▶ _SELECTED EXCERPT_
########
The computing device 500 can include a display device 518 configured to display one or more interfaces and/or images generated by the CPU 502 and GPU 504. The GPU 504 can be configured to generate a data signal encoded with the video data and send the data signal to the display device 518 via the communications infrastructure 510. The display device 518 can include any one of various types of displays including light emitting diode (LED), micro-LED, organic LED (OLED), active-matrix organic LED (AMOLED), Super AMOLED, thin film transistor (TFT), TFT liquid crystal display (TFT LCD), in-plane switching (IPS), or any other suitable display type as desired. According to an exemplary embodiment, the display device 518 can be configured to have a resolution at any of 5K, 4K, 2K, high definition (HD), full HD, and a refresh rate including any one of 60 Hz, 90 Hz, 120 Hz or any other suitable resolution and refresh rate as desired.


The peripheral device 520 is configured to output the data signal in a format selected by a user. For example, the peripheral device 520 can be implemented as another display device, printer, speaker, or any suitable output device with a desired output format as desired. In addition, the I/O peripheral device 520 can be configured to provide a data signal to the CPU 502 or GPU 504 via the I/O interface 522. According to an exemplary embodiment, the peripheral device 520 can be connected to receive data from the network 516 via computing device 500, and more particularly via the input/output (I/O) interface 522. The I/O interface 522 can include a combination of hardware and software components. The I/O interface 522 can be configured to convert the output of the network 516 into a format suitable for output on one or more types of peripheral devices 520.


The computer program code for performing the specialized functions described herein can be stored on a computer usable medium, which may refer to memories, such as the memory devices for the computing device 500, which can be memory semiconductors (e.g., DRAMs, etc.). These computer program products can be a tangible non-transitory means for providing software to the various hardware components of the respective devices as needed for performing the tasks associated with the exemplary embodiments described herein. The computer programs (e.g., computer control logic) or software can be stored in the memory device. According to an exemplary embodiment, the computer programs can also be received and/or remotely accessed via the receiving device 508 of the computing device 500 as needed. Such computer programs, when executed, can enable the computing device 500 to implement the present methods and exemplary embodiments discussed herein, and may represent controllers of the computing device 500. Where the present disclosure is implemented using software, the software can be stored in a non-transitory computer readable medium and loaded into the computing device 500 using a removable storage drive, an interface, a hard disk drive, or communications interface, etc., where applicable.


The one or more processors of the computing device 500 can include one or more modules or engines configured to perform the functions of the exemplary embodiments described herein. Each of the modules or engines can be implemented using hardware and, in some instances, can also utilize software, such as program code and/or programs stored in memory. In such instances, program code may be compiled by the respective processors (e.g., by a compiling module or engine) prior to execution. For example, the program code can be source code written in a programming language that is translated into a lower level language, such as assembly language or machine code, for execution by the one or more processors and/or any additional hardware components. The process of compiling can include the use of lexical analysis, preprocessing, parsing, semantic analysis, syntax-directed translation, code generation, code optimization, and any other techniques that may be suitable for translation of program code into a lower level language suitable for controlling the computing device 500 to perform the functions disclosed herein. It will be apparent to persons having skill in the relevant art that such processes result in the computing device 500 being specially configured computing devices uniquely programmed to perform the functions discussed above.
########
▶ _INFORMATION PROVIDED_
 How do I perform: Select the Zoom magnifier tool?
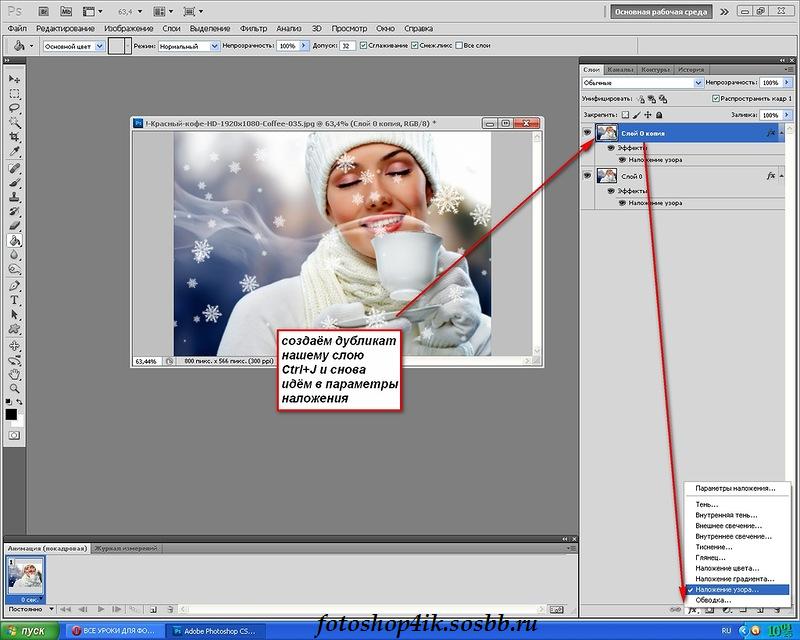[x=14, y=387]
########
▶ _GOAL A_
In the computing device passage, switch "printer" to "projector" in the part from "The peripheral device 520 is" to "peripheral devices 520.", and write that part out.
▶ _GOAL B_
Answer these questions using the computing device passage:
(i) Which refresh rates are listed for the display device 518?
(ii) What does the I/O interface 522 convert the output of the network 516 into?
(iii) What can source code be translated into for execution by the processors?
▶ _GOAL C_
Carry the computing device passage on past its last sentence.
The listing has nothing to do with the computing device passage.

▶ _EXPECTED ANSWER A_
The peripheral device 520 is configured to output the data signal in a format selected by a user. For example, the peripheral device 520 can be implemented as another display device, projector, speaker, or any suitable output device with a desired output format as desired. In addition, the I/O peripheral device 520 can be configured to provide a data signal to the CPU 502 or GPU 504 via the I/O interface 522. According to an exemplary embodiment, the peripheral device 520 can be connected to receive data from the network 516 via computing device 500, and more particularly via the input/output (I/O) interface 522. The I/O interface 522 can include a combination of hardware and software components. The I/O interface 522 can be configured to convert the output of the network 516 into a format suitable for output on one or more types of peripheral devices 520.

▶ _EXPECTED ANSWER B_
(i) 60 Hz, 90 Hz, 120 Hz, or any other suitable refresh rate as desired.
(ii) A format suitable for output on one or more types of peripheral devices 520.
(iii) A lower level language, such as assembly language or machine code.

▶ _EXPECTED ANSWER C_
It will be appreciated by those skilled in the art that the present invention can be embodied in other specific forms without departing from the spirit or essential characteristics thereof. The presently disclosed embodiments are therefore considered in all respects to be illustrative and not restrictive. The scope of the invention is indicated by the appended claims rather than the foregoing description and all changes that come within the meaning, range, and equivalence thereof are intended to be embraced therein.

Claims
  • 1. A method for generating customized imagery, the method comprising: storing, in memory of a computing device, program code for generating an application programming interface (API) that communicates with plural disparate image processing tools;executing, by a computing device, the program code for generating the API;the API causing the computing device to perform operations that include: establishing communication with each image processing tool;receiving input parameters that define operations to be performed by one of the plural disparate image processing tools in generating a customized image, and define attributes of the customized imagery to be generated;generating parameterized calls based on the input parameters, the parameterized calls providing instructions for the one image processing tool configured to generate the customized image;sending parameterized calls to the one image processing tool;generating the customized imagery based on the input parameters;receiving the customized imagery from the one image processing tool; andstoring the received customized imagery in a database as training data for an artificial intelligence model.
  • 2. The method of claim 1, wherein the operations involve an image transformation and the input parameters further identify an original video and a type of transformation to be performed.
  • 3. The method of claim 2, wherein the input parameters further identify one or more attributes of the original video that are to be modified to generate the customized imagery.
  • 4. The method of claim 3, wherein the attributes include one or more style transfers to be performed on the original video.
  • 5. The method of claim 2, wherein the step of sending parameterized calls further comprises: generating an instruction message having:an identifier that includes a name of the original video and a timestamp; anda body that includes the name of original video, and identifier of the original video, and the one or more attributes of the original video to be transformed.
  • 6. The method of claim 5, wherein the computing device performs further operations including: loading the instruction message into a job queue of the one image processing tool;extracting at least the name of the original video and the one or more attributes to be transformed;downloading the original image from memory;executing the one image processing tool to customize the original video using the one or more attributes; anduploading the customized image to memory; anddelete the instruction message from the job queue.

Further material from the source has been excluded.